Compreendo que JRD apele à moderação, que chame ao silêncio "de ouro", mas já se sabe, por vezes há desaforos que se vão acumulando e depois saem todos de uma vez só, e quanto ao que se conhece do ex-procurador, bem, antes dele ser procurador é Ho Chio Meng, e é nessa condição que vai ser julgado, e se tudo correr bem no fim pode-se chamar-se-lhe todos os nomes, ou não.
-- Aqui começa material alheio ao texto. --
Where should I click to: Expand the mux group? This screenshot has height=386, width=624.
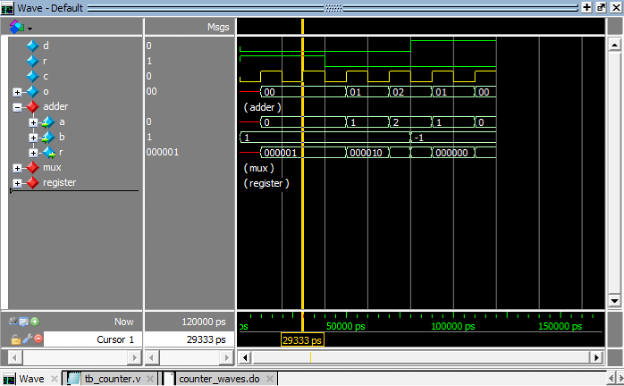tap(17, 168)
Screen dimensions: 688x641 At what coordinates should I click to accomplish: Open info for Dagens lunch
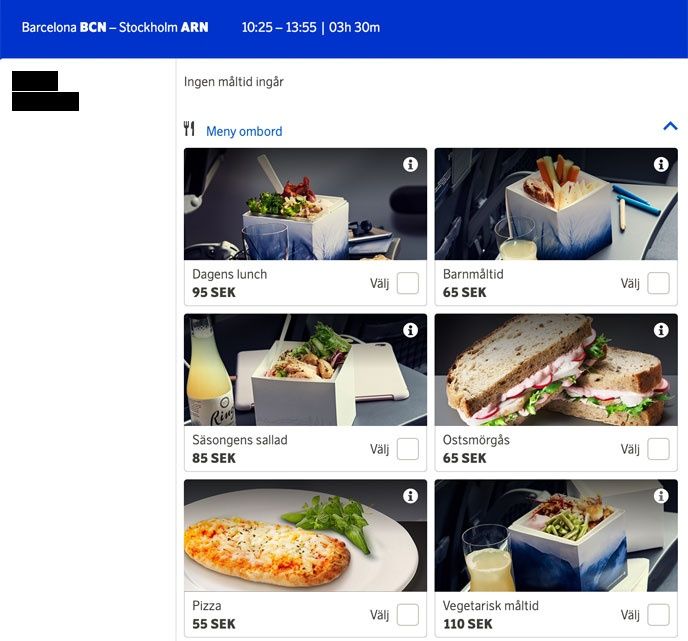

Pessoalmente já conhecia Ho Chio Meng, o procurador, desde o tempo anterior à transição, talvez 1998 ou antes, e penso que muito boa gente que fala no café ou escreve nas redes sociais, já o conhecia antes, anteriormente às redes sociais propriamente ditas. Fica-lhe bem a moderação, sempre uma opção inteligente seja em que caso for, mas não posso deixar de sorrir com candura ao ouvi-lo dizer que "afinal o CCAC morde". Lá morder morde, todos mordem, mas é preciso apanhar o naco a jeito, e penso que quanto a isso está tudo dito. O que me assusta mesmo é que se fale de "tráfico de influências", e que recaiam sobre o procurador suspeitas dessa natureza. Não me assusta tanto a mim, que não tenho qualquer receio pessoal, mas quando vejo Scott Chiang e Neto Valente em sintonia no que a essa suspeita diz respeito, fico deveras preocupado. Será um sinal do Apocalipse?